[Screenshot grounding data]
== == ==

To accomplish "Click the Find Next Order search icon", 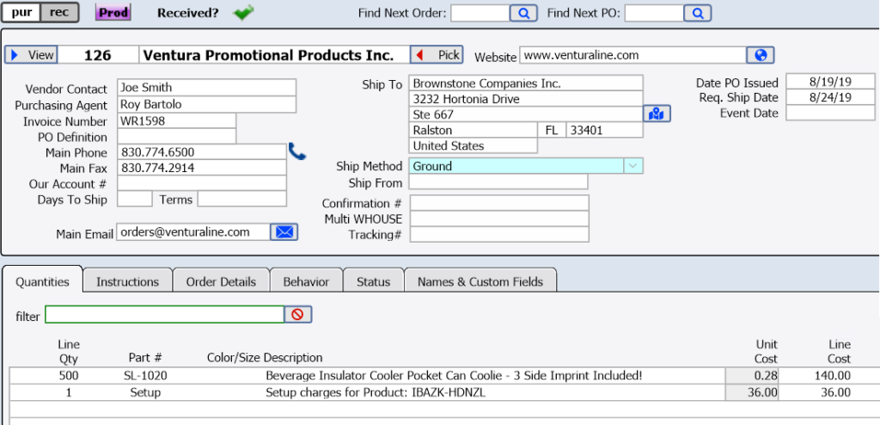I will click(523, 14).
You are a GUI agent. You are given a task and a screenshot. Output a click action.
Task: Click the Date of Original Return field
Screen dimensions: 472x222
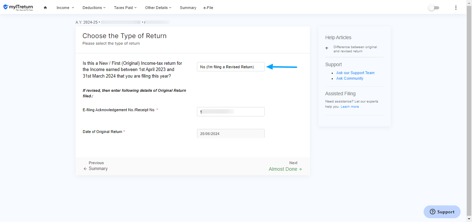(230, 133)
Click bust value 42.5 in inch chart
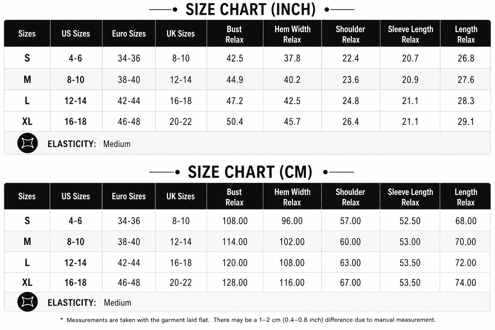This screenshot has height=330, width=495. pos(235,58)
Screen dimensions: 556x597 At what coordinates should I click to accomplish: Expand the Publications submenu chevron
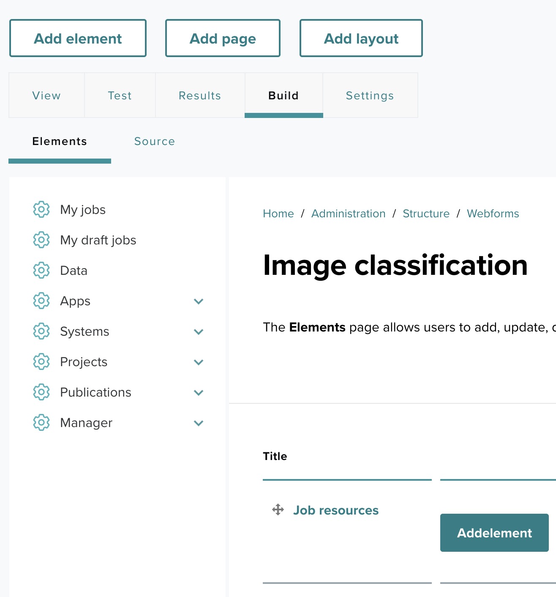click(199, 393)
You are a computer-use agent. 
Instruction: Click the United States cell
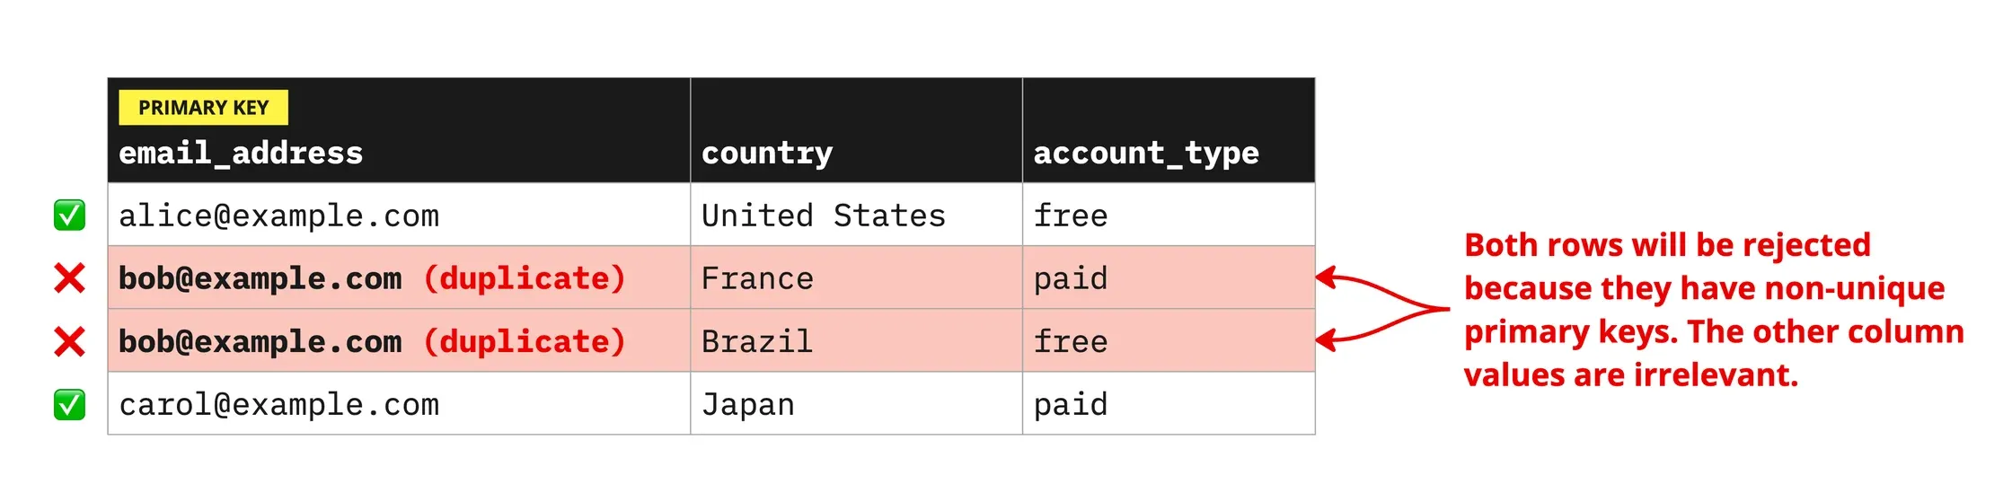tap(824, 216)
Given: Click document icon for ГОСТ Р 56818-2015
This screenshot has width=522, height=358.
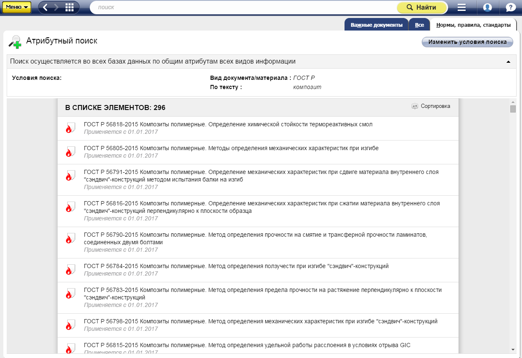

== == ==

_WHAT THIS TASK INVOLVES_: Take the line containing "You are a computer-use agent." and every line after it to the end of the records, and restate them verbatim, with no pictures.

_SOLUTION_:
You are a computer-use agent. 
Instruction: Click the United States cell
tap(824, 216)
Given: Click document icon for ГОСТ Р 56818-2015
This screenshot has width=522, height=358.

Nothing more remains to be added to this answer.